Io sono OK, tu sei OK”: la rivoluzione gentile della psicologia transazionale
Un articolo di Lucia Franchi
Cosa succede quando un intero sistema culturale si basa sull’idea che non siamo “abbastanza”? Che dobbiamo “aggiustarci”? Che gli altri sono nemici, concorrenti o giudici da cui difendersi?
Nel 1967, lo psichiatra americano Thomas Harris pubblica un libro destinato a cambiare il modo in cui le persone vedono se stesse, gli altri e le relazioni:
“I’m OK – You’re OK”, in italiano “Io sono OK, tu sei OK”.
Un messaggio semplice, una portata rivoluzionaria
Sembra un’affermazione banale.
In realtà, è un atto sovversivo per l’epoca: siamo nel pieno della Guerra Fredda, delle tensioni razziali, del boom economico ma anche delle nevrosi da performance.

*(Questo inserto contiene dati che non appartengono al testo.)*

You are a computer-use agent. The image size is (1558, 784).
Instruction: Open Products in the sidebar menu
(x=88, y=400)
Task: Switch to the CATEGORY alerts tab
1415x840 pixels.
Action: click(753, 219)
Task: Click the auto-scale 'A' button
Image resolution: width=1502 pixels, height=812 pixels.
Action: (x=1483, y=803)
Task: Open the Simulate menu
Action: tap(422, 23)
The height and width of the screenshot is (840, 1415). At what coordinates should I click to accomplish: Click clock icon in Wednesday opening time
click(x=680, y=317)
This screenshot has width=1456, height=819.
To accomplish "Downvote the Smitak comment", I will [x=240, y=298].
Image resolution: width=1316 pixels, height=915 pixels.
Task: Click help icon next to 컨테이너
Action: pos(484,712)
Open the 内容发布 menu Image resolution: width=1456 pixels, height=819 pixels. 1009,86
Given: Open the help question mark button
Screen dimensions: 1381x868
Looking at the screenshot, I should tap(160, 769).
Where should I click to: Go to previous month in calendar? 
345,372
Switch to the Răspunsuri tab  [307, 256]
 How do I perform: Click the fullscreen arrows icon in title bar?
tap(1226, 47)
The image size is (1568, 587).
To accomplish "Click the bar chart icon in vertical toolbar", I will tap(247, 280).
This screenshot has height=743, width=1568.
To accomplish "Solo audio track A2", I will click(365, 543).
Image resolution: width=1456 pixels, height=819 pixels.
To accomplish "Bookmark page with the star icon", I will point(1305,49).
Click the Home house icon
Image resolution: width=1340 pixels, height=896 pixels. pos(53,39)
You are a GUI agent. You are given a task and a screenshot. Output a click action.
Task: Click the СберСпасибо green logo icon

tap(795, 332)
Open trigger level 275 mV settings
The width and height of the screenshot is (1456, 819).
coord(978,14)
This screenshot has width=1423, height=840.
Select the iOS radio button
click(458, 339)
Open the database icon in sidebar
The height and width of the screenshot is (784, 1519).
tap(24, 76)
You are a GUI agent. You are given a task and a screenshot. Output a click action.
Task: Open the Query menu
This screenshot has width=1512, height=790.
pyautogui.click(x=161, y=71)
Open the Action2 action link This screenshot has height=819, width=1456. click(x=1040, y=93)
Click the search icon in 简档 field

La psicologia tradizionale si concentra ancora molto sul disagio, sul patologico, sulla “cura” dei sintomi.
Harris invece, attraverso la lente della Psicologia Transazionale di Eric Berne, sposta il focus sulla relazione, sulla comunicazione tra le persone, e sul modo in cui interiorizziamo ruoli e identità fin dall’infanzia.
I quattro stati dell’essere
Il libro ruota attorno a una griglia semplice e potentissima:
Tu sei OK | Tu non sei OK | |
Io sono OK | Relazione sana e cooperativa | Senso di superiorità |
Io non sono OK | Senso di inferiorità | Disperazione, vittimismo |
Questi quattro stati dell’essere si formano nei primi anni di vita, influenzati da genitori, educatori, ambiente sociale. Ma non sono fissi: possiamo evolverli, con consapevolezza.
La posizione “Io sono OK, tu sei OK” è la più matura e funzionale.
Ma non è una posizione naïf.
Non significa negare i conflitti o le differenze.
Significa riconoscere che, anche nella divergenza, tu vali e io valgo. Che possiamo incontrarci da pari.
L’impatto culturale (che oggi diamo per scontato)
All’epoca, questo approccio rompe uno schema dominante:
- La colpa e la vergogna come strumenti educativi.
- La superiorità dell’autorità (genitore, capo, terapeuta) sull’individuo.
- L’idea che per migliorarsi si debba partire dal “non andare bene”.
Harris offre un’alternativa: un modello di sviluppo personale e professionale basato sull’autonomia, la responsabilità e la fiducia nella possibilità di cambiare.
È un seme potente, che germoglia negli anni ’70 e ’80 in tutte le forme di comunicazione non violenta, leadership collaborativa, educazione positiva.
Molte delle pratiche che oggi consideriamo “normali” – coaching, feedback costruttivo, ascolto attivo – affondano le radici anche lì.
Un richiamo (urgente) al presente
Nel mio lavoro quotidiano di coach e formatrice, noto un ritorno, sottile ma concreto, a modelli aziendali tossici:
- relazioni basate sulla paura,
- aspettative irrealistiche,
- comunicazione passiva-aggressiva,
- manager che parlano di benessere ma agiscono sul controllo.
Per questo sento che “Io sono OK, tu sei OK” non è solo un ricordo degli anni ’70.
È un invito attuale e urgente: ritornare a relazioni sane, perché lavoriamo meglio se stiamo bene.
Perché la performance non può sostituire il senso. E la produttività non può annullare la dignità.
E forse, come formatori, coach o manager, dovremmo ricordarcelo più spesso:
non si cresce dalla vergogna. Si cresce dalla fiducia.